━━━━━ 本文 ━━━━━

2011年度卒業論文・卒業研究の要旨

大河内勇貴 インドネシアにおける開発が自然環境に与える影響について

種別:卒業論文

私がインドネシアの環境問題をテーマに卒論を執筆しようと思ったきっかけは、私が卒論のテーマを決めかねているときに、たまたまインドネシア人歌手のヌギ(Nugie)がインドネシアの環境保全を訴えるために外大で行ったコンサートであった。インドネシアの自然環境は豊かで多種多様な動植物が生息していることはそのコンサート以前から知っていたが、その豊かな自然環境が経済発展及び人々に豊かな暮らしをもたらすための開発により破壊されているという現実をコンサートで知り、インドネシアの環境問題について自分なりに調査してみたいと感じたのである。

インドネシアの環境問題に関する文献を読むにつれ、インドネシアには豊かな自然環境、多様な生物が存在していることに改めて気付かされた。そしてその豊かな自然環境が様々な開発により破壊され、多様な生物の存在が脅かされているという現実を知るにつれてインドネシアの自然環境に対する思いがより一層強くなった。そのような思いを持ち卒論を執筆した。この卒論を読むことで、インドネシアの豊かな自然環境がいかに豊かか、そしてその自然環境が開発により破壊されているという現状を知ってもらいたいと思う。

━━━━━ 記録一覧 ━━━━━

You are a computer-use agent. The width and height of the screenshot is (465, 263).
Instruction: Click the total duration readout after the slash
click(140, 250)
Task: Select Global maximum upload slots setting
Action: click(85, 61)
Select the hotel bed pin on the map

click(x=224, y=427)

━━━━━

作業内容>
**a)** 卒業論文の要旨にある「インドネシアの環境問題に関する文献を読むにつれ、インドネシアには豊かな自然環境、多様な生物が存在していることに改めて気付かされた。」という文を英語に訳してください。
**b)** 卒業論文の要旨によると、インドネシアの環境問題を卒論のテーマにしようと思ったきっかけは何でしたか。
**c)** 卒業論文の要旨の最後の文を引き継ぎ、その先を書き進めてください。
エントリーは参照しなくても差し支えありません。

回答>
**a)** As I read literature on environmental problems in Indonesia, I was reminded anew that Indonesia has a rich natural environment and a great diversity of living things.

**b)** インドネシア人歌手のヌギ(Nugie)が、インドネシアの環境保全を訴えるために外大で行ったコンサートです。

**c)**
この論文では前半でインドネシアの自然環境、特に熱帯林についての説明を行い、それらが破壊されている現状を述べ、後半で開発の理由やインドネシアの自然破壊と日本との関係を述べている。そして最後にインドネシアの自然環境の保護と開発を両立させるためにはどのようにすればよいかを論じている。

インドネシアの環境問題はインドネシア1国だけの問題ではなく、地球規模の問題である。そのため、インドネシアの環境問題を解決するためには地球規模で考えなければならない。インドネシアの自然環境を犠牲にして生産されたものを使っている世界の消費者たちが考えなければならない。私たち日本人も含めて消費者一人ひとりが自然環境が生み出す多様な資源は有限であり、経済活動のあり方及び大量消費などのライフスタイルの見直しとあわせ、適正な利用と拡充を図ることが大事であると思われる。

金子由佳 現代マレーシア映画産業概説―国内事情と世界に広がるマレーシア新潮―

種別:卒業論文

マレーシアの映画産業は創世記にはシンガポールを拠点に、またショウ・ブラザーズやP.ラムリーといったパイオニアを筆頭に、マレー系・中国系・インド系の3民族によって作られてきた。しかしシンガポールの分離独立やテレビの登場、マレー系優遇政策、イスラーム主義の高まりなどの要因で、映画産業は黄金期から一転低迷の一途をたどる。その後国内では、国家文化政策に則ってマレー語商業映画を保護するような政策が敷かれ、マレー系の監督によるマレー系のための映画が産業を担っている。2000年代に入り、そのような国内事情からインデペンデント映画の製作者らは、国内の映画館ではなく海外の国際映画祭での出品・上映を目的に製作活動を始め、各国映画祭で高い評価を受けている。これらの要因を当時の政局や社会情勢と照らし合わせながら、政治・社会的または民族問題の視点から考えていく。以上の推論を踏まえたうえで今日の状況を概観し、さらに今後マレーシアの映画産業が国内外でどのような発展を遂げていくのかを見定めたい。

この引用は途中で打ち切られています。